## TASK DESCRIPTION
Scan the entries and state how many lines contain "output". Write no other text.

## RECORD SET
■ ■ ■ ■ ■ ■ ■
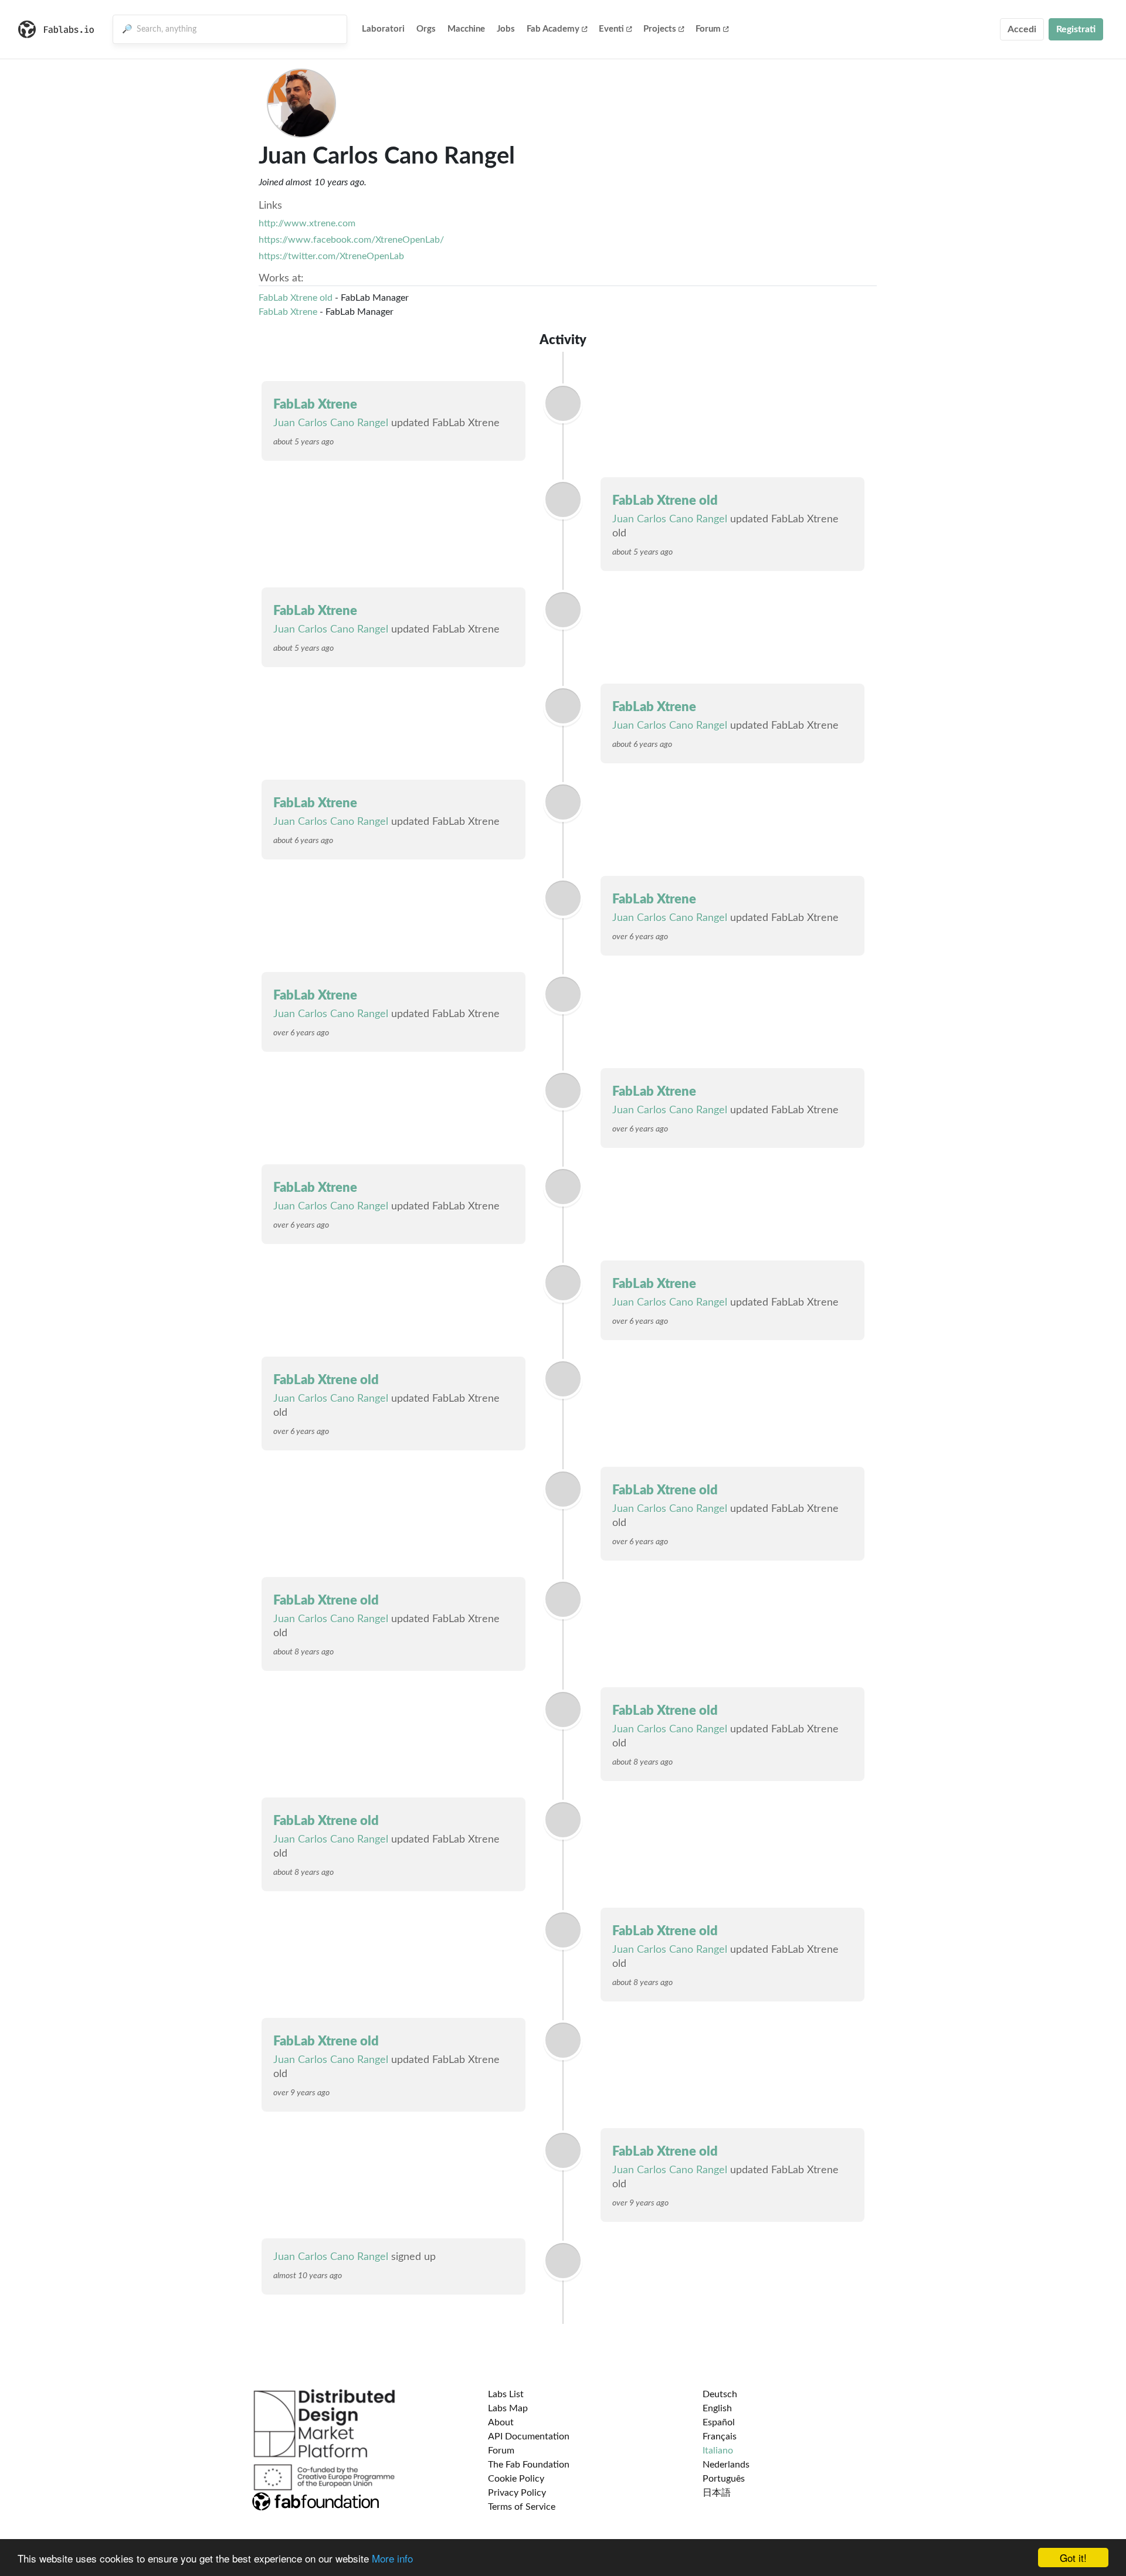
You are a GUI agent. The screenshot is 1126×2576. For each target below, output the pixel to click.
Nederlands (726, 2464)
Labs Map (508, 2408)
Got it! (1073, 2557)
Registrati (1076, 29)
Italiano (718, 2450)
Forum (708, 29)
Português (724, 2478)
■ ■ ■ ■ ■ ■ ■
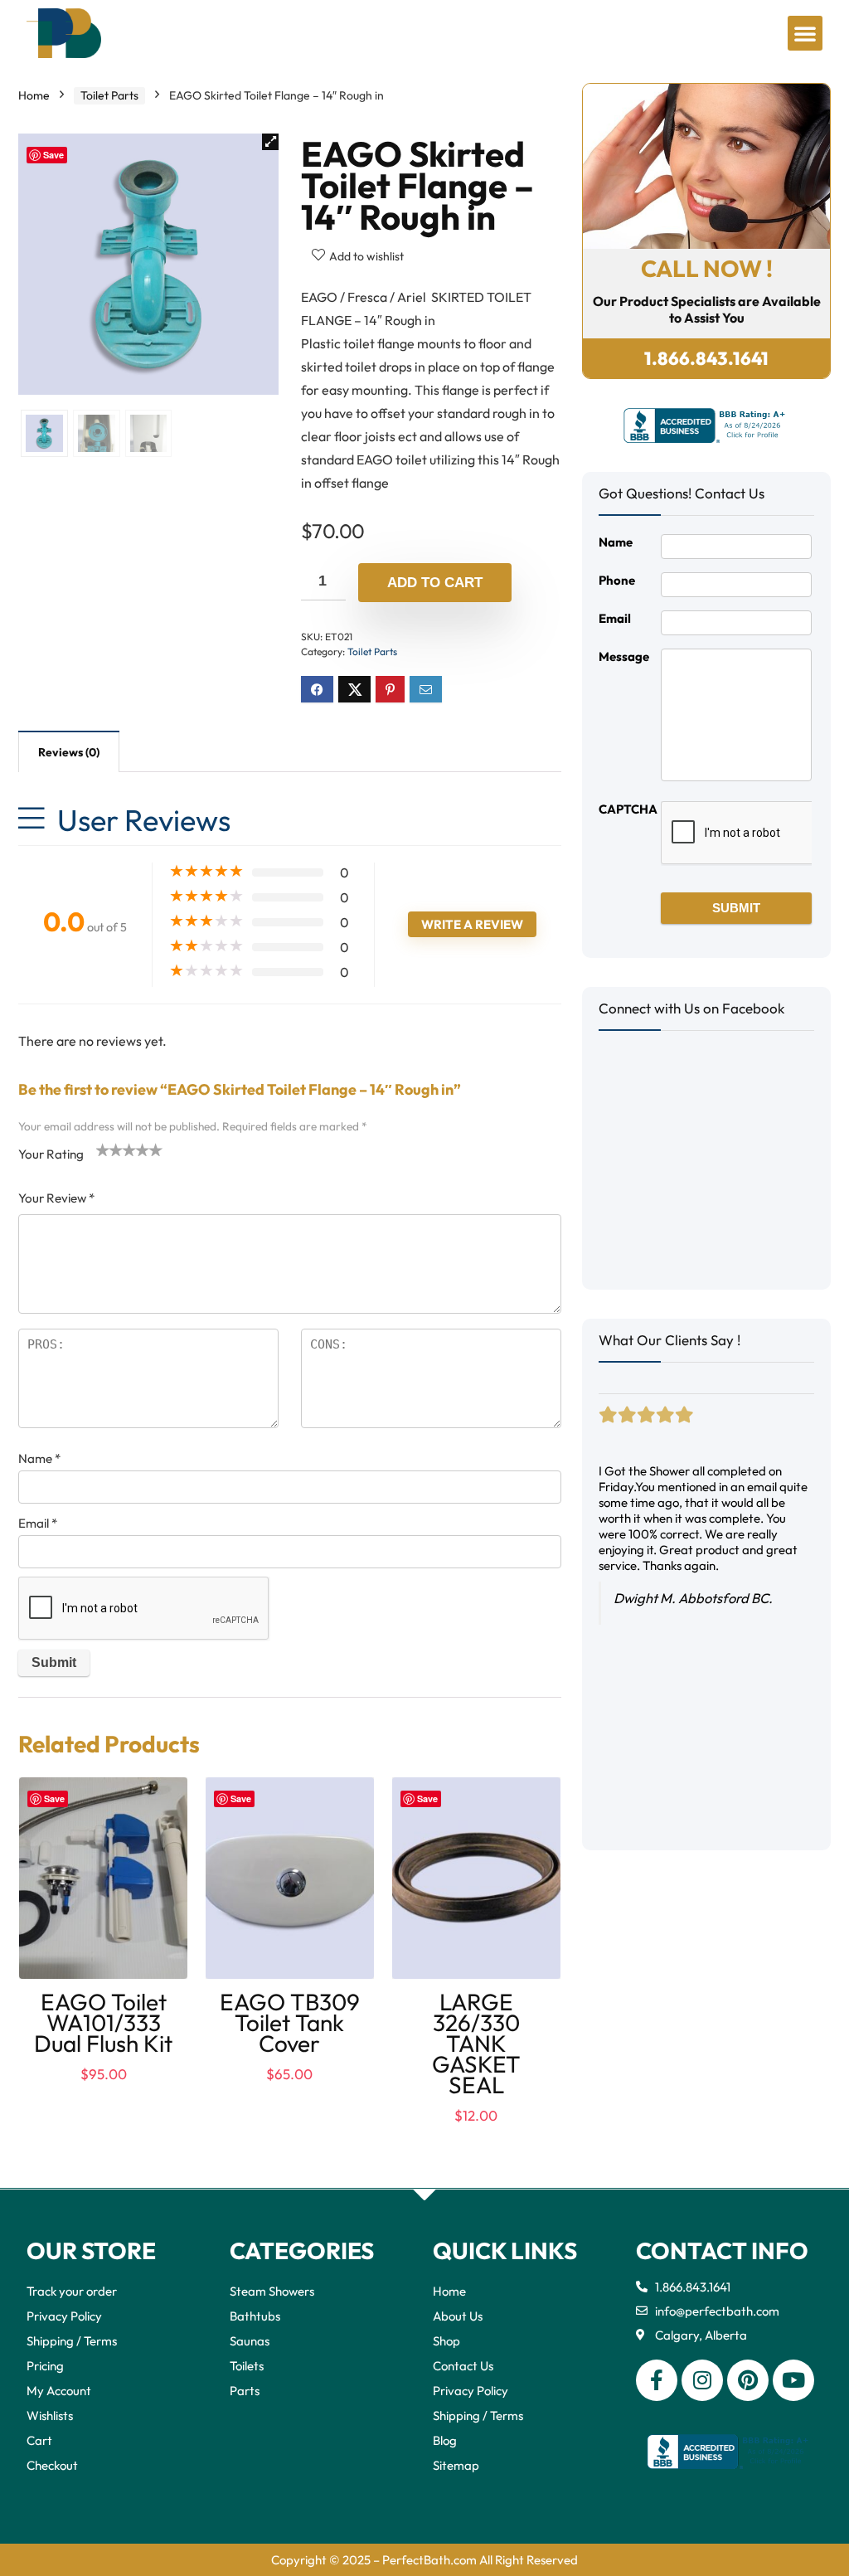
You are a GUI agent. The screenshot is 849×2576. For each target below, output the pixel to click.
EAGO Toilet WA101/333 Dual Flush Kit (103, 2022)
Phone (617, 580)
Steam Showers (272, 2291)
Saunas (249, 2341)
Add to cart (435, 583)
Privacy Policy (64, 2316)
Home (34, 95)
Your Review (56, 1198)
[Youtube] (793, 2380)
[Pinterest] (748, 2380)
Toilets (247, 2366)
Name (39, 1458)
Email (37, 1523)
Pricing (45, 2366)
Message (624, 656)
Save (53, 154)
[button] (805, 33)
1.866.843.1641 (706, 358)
■ ■ ■ ■ ■ ■ ■
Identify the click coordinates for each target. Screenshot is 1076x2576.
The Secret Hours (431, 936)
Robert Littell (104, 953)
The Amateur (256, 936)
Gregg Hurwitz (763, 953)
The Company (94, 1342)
■ ■ ■ ■ ■ ■ ■
## WRITTEN REPLY
2